작업 지침
아래 모든 기록에서 "Locate an element on the screen"를 "Find an element on the screen"로 바꿔 수정하고, 나머지는 한 글자도 바꾸지 말고 다시 적으세요.

작업 자료
|---|

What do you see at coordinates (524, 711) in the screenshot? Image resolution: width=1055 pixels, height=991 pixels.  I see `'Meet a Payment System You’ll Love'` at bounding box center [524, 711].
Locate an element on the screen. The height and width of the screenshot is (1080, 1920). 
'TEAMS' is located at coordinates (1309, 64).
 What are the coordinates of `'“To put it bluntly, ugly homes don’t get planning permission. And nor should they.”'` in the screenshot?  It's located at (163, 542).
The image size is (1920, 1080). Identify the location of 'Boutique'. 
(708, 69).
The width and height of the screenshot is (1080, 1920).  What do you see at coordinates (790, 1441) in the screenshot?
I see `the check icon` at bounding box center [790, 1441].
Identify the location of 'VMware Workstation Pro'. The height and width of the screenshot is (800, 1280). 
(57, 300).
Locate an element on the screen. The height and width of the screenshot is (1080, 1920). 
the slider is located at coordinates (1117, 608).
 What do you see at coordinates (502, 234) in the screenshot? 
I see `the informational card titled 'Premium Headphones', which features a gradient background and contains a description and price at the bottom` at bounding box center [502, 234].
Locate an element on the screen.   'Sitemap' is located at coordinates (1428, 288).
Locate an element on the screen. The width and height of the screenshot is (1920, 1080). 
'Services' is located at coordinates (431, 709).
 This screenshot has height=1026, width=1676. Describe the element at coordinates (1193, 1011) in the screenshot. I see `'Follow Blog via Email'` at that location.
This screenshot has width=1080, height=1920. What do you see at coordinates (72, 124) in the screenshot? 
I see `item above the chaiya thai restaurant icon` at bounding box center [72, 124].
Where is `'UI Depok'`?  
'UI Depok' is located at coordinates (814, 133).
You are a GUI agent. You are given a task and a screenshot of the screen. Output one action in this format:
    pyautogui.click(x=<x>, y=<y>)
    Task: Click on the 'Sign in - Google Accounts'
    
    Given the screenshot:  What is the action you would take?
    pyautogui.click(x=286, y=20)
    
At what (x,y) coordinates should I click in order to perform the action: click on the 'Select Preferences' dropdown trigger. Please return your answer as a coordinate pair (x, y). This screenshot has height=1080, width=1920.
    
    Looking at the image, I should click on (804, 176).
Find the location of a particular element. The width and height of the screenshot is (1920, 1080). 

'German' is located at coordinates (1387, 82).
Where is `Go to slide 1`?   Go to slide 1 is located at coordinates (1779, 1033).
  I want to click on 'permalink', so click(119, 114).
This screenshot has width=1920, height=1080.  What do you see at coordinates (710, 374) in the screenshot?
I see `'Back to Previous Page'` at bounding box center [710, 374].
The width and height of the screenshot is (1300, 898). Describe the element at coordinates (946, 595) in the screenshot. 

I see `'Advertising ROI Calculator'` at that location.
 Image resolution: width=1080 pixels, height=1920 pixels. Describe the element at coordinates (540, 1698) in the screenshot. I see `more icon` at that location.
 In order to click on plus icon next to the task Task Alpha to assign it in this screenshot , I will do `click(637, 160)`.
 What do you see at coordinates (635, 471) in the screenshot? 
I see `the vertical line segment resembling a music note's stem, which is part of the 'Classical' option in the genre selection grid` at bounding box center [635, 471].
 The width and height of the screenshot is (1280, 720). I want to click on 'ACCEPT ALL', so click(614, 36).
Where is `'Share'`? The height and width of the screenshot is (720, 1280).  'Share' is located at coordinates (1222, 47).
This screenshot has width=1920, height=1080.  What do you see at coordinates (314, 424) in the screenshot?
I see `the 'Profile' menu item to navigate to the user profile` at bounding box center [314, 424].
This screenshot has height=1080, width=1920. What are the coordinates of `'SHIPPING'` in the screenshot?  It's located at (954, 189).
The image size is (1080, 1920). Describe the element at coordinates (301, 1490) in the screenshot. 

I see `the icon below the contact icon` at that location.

|---|

작업 풀이
What do you see at coordinates (524, 711) in the screenshot? Image resolution: width=1055 pixels, height=991 pixels.  I see `'Meet a Payment System You’ll Love'` at bounding box center [524, 711].
Find an element on the screen. The height and width of the screenshot is (1080, 1920). 
'TEAMS' is located at coordinates (1309, 64).
 What are the coordinates of `'“To put it bluntly, ugly homes don’t get planning permission. And nor should they.”'` in the screenshot?  It's located at (163, 542).
The image size is (1920, 1080). Identify the location of 'Boutique'. 
(708, 69).
The width and height of the screenshot is (1080, 1920).  What do you see at coordinates (790, 1441) in the screenshot?
I see `the check icon` at bounding box center [790, 1441].
Identify the location of 'VMware Workstation Pro'. The height and width of the screenshot is (800, 1280). 
(57, 300).
Find an element on the screen. The height and width of the screenshot is (1080, 1920). 
the slider is located at coordinates (1117, 608).
 What do you see at coordinates (502, 234) in the screenshot? 
I see `the informational card titled 'Premium Headphones', which features a gradient background and contains a description and price at the bottom` at bounding box center [502, 234].
Find an element on the screen.   'Sitemap' is located at coordinates (1428, 288).
Find an element on the screen. The width and height of the screenshot is (1920, 1080). 
'Services' is located at coordinates (431, 709).
 This screenshot has height=1026, width=1676. Describe the element at coordinates (1193, 1011) in the screenshot. I see `'Follow Blog via Email'` at that location.
This screenshot has width=1080, height=1920. What do you see at coordinates (72, 124) in the screenshot? 
I see `item above the chaiya thai restaurant icon` at bounding box center [72, 124].
Where is `'UI Depok'`?  
'UI Depok' is located at coordinates (814, 133).
You are a GUI agent. You are given a task and a screenshot of the screen. Output one action in this format:
    pyautogui.click(x=<x>, y=<y>)
    Task: Click on the 'Sign in - Google Accounts'
    
    Given the screenshot:  What is the action you would take?
    pyautogui.click(x=286, y=20)
    
At what (x,y) coordinates should I click in order to perform the action: click on the 'Select Preferences' dropdown trigger. Please return your answer as a coordinate pair (x, y). This screenshot has height=1080, width=1920.
    
    Looking at the image, I should click on (804, 176).
Find the location of a particular element. The width and height of the screenshot is (1920, 1080). 

'German' is located at coordinates (1387, 82).
Where is `Go to slide 1`?   Go to slide 1 is located at coordinates (1779, 1033).
  I want to click on 'permalink', so click(119, 114).
This screenshot has width=1920, height=1080.  What do you see at coordinates (710, 374) in the screenshot?
I see `'Back to Previous Page'` at bounding box center [710, 374].
The width and height of the screenshot is (1300, 898). Describe the element at coordinates (946, 595) in the screenshot. 

I see `'Advertising ROI Calculator'` at that location.
 Image resolution: width=1080 pixels, height=1920 pixels. Describe the element at coordinates (540, 1698) in the screenshot. I see `more icon` at that location.
 In order to click on plus icon next to the task Task Alpha to assign it in this screenshot , I will do `click(637, 160)`.
 What do you see at coordinates (635, 471) in the screenshot? 
I see `the vertical line segment resembling a music note's stem, which is part of the 'Classical' option in the genre selection grid` at bounding box center [635, 471].
 The width and height of the screenshot is (1280, 720). I want to click on 'ACCEPT ALL', so click(614, 36).
Where is `'Share'`? The height and width of the screenshot is (720, 1280).  'Share' is located at coordinates (1222, 47).
This screenshot has width=1920, height=1080.  What do you see at coordinates (314, 424) in the screenshot?
I see `the 'Profile' menu item to navigate to the user profile` at bounding box center [314, 424].
This screenshot has height=1080, width=1920. What are the coordinates of `'SHIPPING'` in the screenshot?  It's located at (954, 189).
The image size is (1080, 1920). Describe the element at coordinates (301, 1490) in the screenshot. 

I see `the icon below the contact icon` at that location.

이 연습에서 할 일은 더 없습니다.